PROBLEM DESCRIPTION:
Copy all lines below containing "computer".

─── SUPPLIED RECORDS ───

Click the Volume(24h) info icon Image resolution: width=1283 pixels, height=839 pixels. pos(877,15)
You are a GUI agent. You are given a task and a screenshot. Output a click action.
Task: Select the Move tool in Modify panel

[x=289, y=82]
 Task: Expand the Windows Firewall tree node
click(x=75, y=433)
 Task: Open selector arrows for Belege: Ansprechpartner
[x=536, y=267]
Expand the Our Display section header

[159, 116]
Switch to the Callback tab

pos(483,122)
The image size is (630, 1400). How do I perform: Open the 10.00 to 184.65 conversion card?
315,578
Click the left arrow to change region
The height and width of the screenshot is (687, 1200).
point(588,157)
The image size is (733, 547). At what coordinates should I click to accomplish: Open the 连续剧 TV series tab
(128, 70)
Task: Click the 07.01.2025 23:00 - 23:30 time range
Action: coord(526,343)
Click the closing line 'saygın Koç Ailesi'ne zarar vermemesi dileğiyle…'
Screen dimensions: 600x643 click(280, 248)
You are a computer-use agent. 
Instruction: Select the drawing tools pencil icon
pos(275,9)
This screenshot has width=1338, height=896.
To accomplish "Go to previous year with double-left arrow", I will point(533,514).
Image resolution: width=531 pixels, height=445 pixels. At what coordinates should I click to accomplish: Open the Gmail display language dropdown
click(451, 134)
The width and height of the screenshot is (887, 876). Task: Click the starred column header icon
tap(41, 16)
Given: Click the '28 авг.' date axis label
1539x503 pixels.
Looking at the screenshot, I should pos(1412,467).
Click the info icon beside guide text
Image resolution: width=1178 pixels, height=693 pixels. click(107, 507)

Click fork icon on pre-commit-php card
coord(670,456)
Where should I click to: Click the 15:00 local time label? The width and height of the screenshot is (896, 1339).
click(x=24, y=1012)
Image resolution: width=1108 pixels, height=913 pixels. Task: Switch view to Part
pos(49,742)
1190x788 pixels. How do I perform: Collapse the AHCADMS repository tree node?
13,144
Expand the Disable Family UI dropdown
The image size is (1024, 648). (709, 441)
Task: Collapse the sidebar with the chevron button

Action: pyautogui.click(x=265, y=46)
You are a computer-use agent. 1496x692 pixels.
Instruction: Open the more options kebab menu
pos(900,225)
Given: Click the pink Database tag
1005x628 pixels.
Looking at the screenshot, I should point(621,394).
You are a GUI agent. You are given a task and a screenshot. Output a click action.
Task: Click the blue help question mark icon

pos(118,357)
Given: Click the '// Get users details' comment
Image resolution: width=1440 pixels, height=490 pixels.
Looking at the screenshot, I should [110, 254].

───

RESULT OF THIS TASK:
You are a computer-use agent. 
You are a computer-use agent. 1496x692 pixels.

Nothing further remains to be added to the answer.